I find it perhaps the most distasteful thing about British society.

In my home-country, during similar minor short-term crisis periods (like heavy snow, petrol blockades), it always felt (in the media) like people were working together to help each other out, but in Britain... it seems like the news is full of stories of panic buying, and how the panic buying (rather than the crisis itself) leads to threatened shortages in basic supplies. Is there a strange British media bias in how the story gets reported (emphasis on supplies running short), or are the British especially prone to panic-buying?

ragged Fri 03-Dec-10 06:36:18

oops, sorry for typo in title, Scratch the "Is" blush

Goblinchild Fri 03-Dec-10 06:41:15

The British are prone to panic buying rather than planning ahead, then hanging on to what they have whilst smiling smugly at those that didn't get up in time.
You help out people you know, but many don't know their neighbours even if they've lived next door to each other for a decade.
That's also why we love feelgood stories about help and rescues and pulling together, because we like to delude ourselves that it's what everyone does.
But it isn't true of the majority.

altinkum Fri 03-Dec-10 07:05:16

Message withdrawn at poster's request.

LaurieFairyonthetreeEatsCake Fri 03-Dec-10 08:41:08

On way home last night they said not to panic buy food as there were no delivery problems but that there were with diesel and unleaded and said that you should only put 30 litres instead of 60 in your car to give others the chance.

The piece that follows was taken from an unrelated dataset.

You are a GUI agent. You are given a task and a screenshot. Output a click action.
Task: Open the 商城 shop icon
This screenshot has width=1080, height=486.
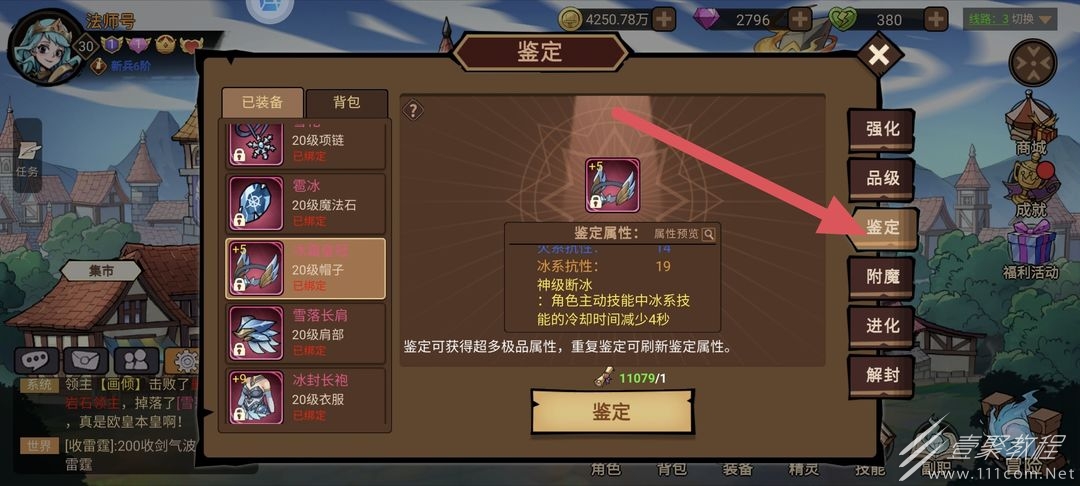1030,124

I thought that was likely to make people go out and buy petrol hmm

bumperella Fri 03-Dec-10 09:04:19

I kind of agree. Things like the current weather problems are only going to disrupt supplies of MOST things for a relatively short time.
I dunno, maybe some people feel they cannot make do or go without for even a few days? (I appreciate a tiny minority of people will have things they really have to have,but it is a minority).
even so, the unnecessary stock-piling of various things when there are impending shortages is selfish.

GypsyMoth Fri 03-Dec-10 09:10:03

well i'm stocking up.....wouldnt call it 'panic buying'.....makes sense no?

just buy a bit more than normal,just in case

what do you call 'panic buying'?? and anyway,this country is this country!! your country is yours......we all do things different,so what if its not whats done in your country!!

hhg Fri 03-Dec-10 09:14:48

I agree - think people can be really selfish. My husband has walked the mile to the local shop every day for last 4 days and each time there has been no bread. A colleague at work admitted on Monday that she went and bought 5 loaves and put 4 in the freezer (just in case)!! People are selfish though and sadly a lot of the time, they can't see past themselves (angry)

hhg Fri 03-Dec-10 09:16:05

I mean angry lol

Goblinchild Fri 03-Dec-10 09:19:50

I live in a town, to me a sensible precaution is to buy in a few days extra food. But filling my freezer with half a dozen loaves, buying gallons of milk and every vegetable known to mankind is excessive.
A rule of thumb is that if you are still eating your bought-in supplies a fortnight later, you panicked.
And you probably contributed significantly towards depriving others of bread and milk for a week.